* Exercise instructions
• a. Decide whether each statement agrees with the spinal ward account, answering yes or no and quoting the words of the account that settle it: (i) The narrator's delusions stopped after the narrator refused morphine. (ii) Sandy kept taking morphine for his headaches. (iii) Sarah and Edwin visited every night.
• b. Copy the spinal ward account word for word, between "The next night" and "in your head.", inclusive.

* Document section
I suppose their survival seemed as miraculous as ours and it was another way to pass the time. During this stage I also suffered from a lot of fantasies. Once I believed I was on the first floor of Flinders Street, even though I was still in the Spinal Ward at Adelaide. I thought I had to jump off a box and down an elevator to be found. By the time I had reached the corner of my bed, my head was so heavy that I kind of realised something was wrong. I called out and a nurse rescued me and my poor neck. She asked me to specify where I was. I said either in Adelaide hospital or in Flinders Street, Melbourne. She asked me to choose and I chose Adelaide.

As usual, she asked me to specify a pain level from 1 to 10. As usual I said 4 or so, but it isn’t true. I felt cold pain, but never something I could put on a 1 to 10 scale. I tried to explain, but they didn’t listen. From that time I always answered that my pain was around 4.

The next night I caught myself climbing out of bed believing I was in an art gallery. This time I stopped myself before any real harm was done to my neck.
No-one would say whether I had done any damage to myself by my fantasies. Maybe I did or maybe I did not was all they’d say.

The next day I chatted to Sandy. He had given up pain killers very early on, including morphine, because they made no difference. His head aches were excruciating. I thought about what he said. I had to work out what reality was, so I chose a curtain. If I could see that I was in hospital in Adelaide regardless of what my brain said. Its hard to see what other people do but to interpret it differently in your head.

I also refused morphine from that night. My delusions stopped. This was during our first week in the spinal ward. Shortly after I finished with the Chinese guy, say the second week, I also the stopped the Panadeine Forte because the TV put me to sleep (except twice at night) and I had no real pain. Once I joined the Russian lady, I felt the pain again and was once more using Panadeine Forte but only twice, at night, to help me nurse my arm through. It still hurts in the wrist, the elbow, the bicep and the shoulder.

When I stopped to think about it, It was so hard to believe that one day we had set off for a holiday and then we ended up in the Emergency Wards of a hospital. It seemed so unfair. It wasn't really unfair though when you think about it. All we lost is a holiday and some time and pain. Anything could have happened, like the people involved in the tsunami. We were lucky all right even if it did cost us and we were about 15 minuted from our destination.

The Russian lady left during the fires in SA and I took her bed. She had a TV and I was so happy.

The only way I understood that the TAC had accepted our claim was when they plonked down the Adelaide newspaper over the last 3 days. This was because we were private TAC patients.

The food was vomitious and I barely ate a thing. Everything- main courses, fruit, yoghurt and noodles tasted sweet. I don’t think I ever tasted such foul food in my entire life. I still can’t eat yoghurt (unless its Greek) or a compote of fruit. They are just way too sweet. Mum and Stef went to the market to get us rice paper rolls for dinner a couple of times… YUMMMMMMMM.

Sarah and Edwin came every second night with lollies. They were gorgeous and Edwin never looked bored, poor bloke. I was always glad to see them and glad of the chat.

* Dataset content
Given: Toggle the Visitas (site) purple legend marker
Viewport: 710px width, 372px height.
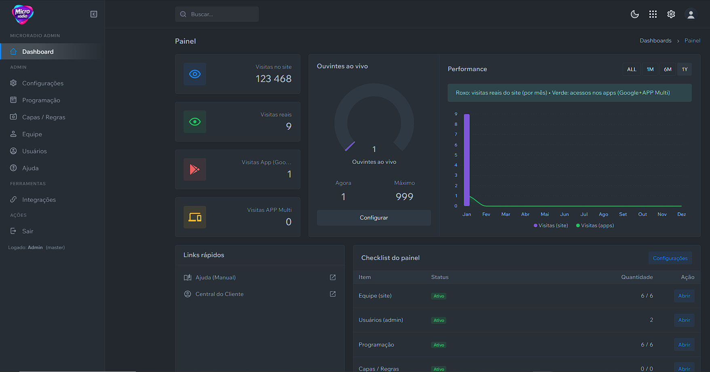Looking at the screenshot, I should (x=536, y=226).
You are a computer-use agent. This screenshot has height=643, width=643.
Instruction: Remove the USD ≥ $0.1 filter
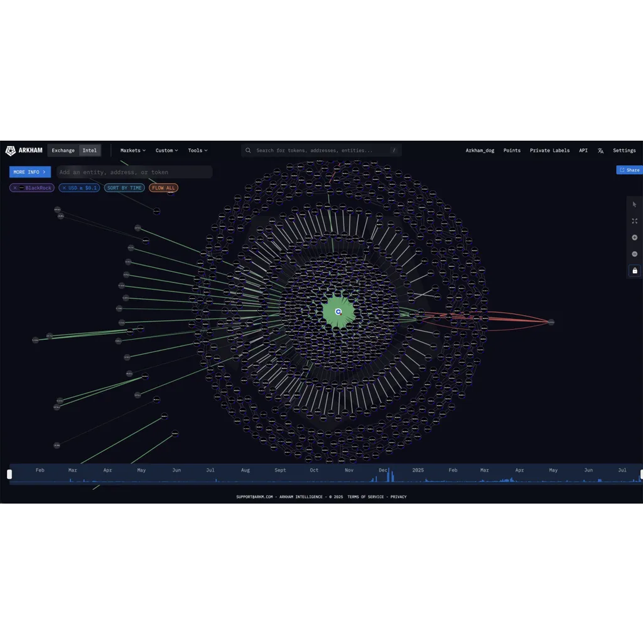click(64, 188)
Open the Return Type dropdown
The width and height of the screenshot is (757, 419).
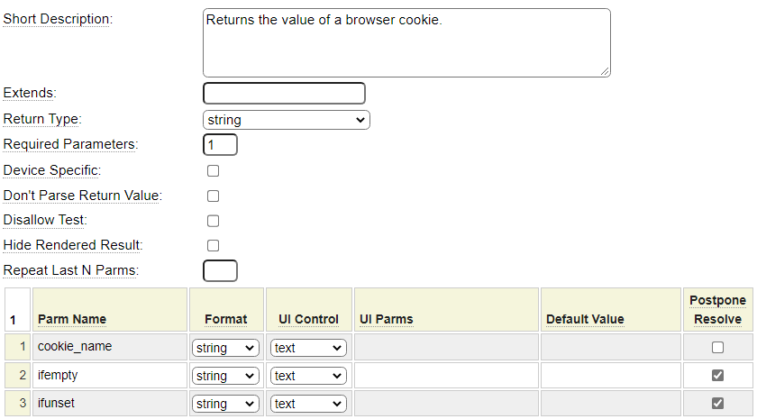click(287, 120)
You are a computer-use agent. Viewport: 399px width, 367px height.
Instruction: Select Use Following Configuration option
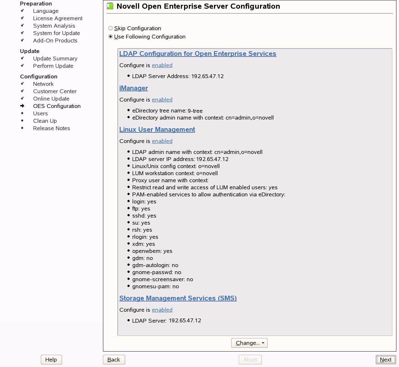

* Answers by item number
• a.
(i) Yes: "I also refused morphine from that night. My delusions stopped."
(ii) No: "He had given up pain killers very early on, including morphine, because they made no difference."
(iii) No: "Sarah and Edwin came every second night with lollies."

• b.
The next night I caught myself climbing out of bed believing I was in an art gallery. This time I stopped myself before any real harm was done to my neck.
No-one would say whether I had done any damage to myself by my fantasies. Maybe I did or maybe I did not was all they’d say.

The next day I chatted to Sandy. He had given up pain killers very early on, including morphine, because they made no difference. His head aches were excruciating. I thought about what he said. I had to work out what reality was, so I chose a curtain. If I could see that I was in hospital in Adelaide regardless of what my brain said. Its hard to see what other people do but to interpret it differently in your head.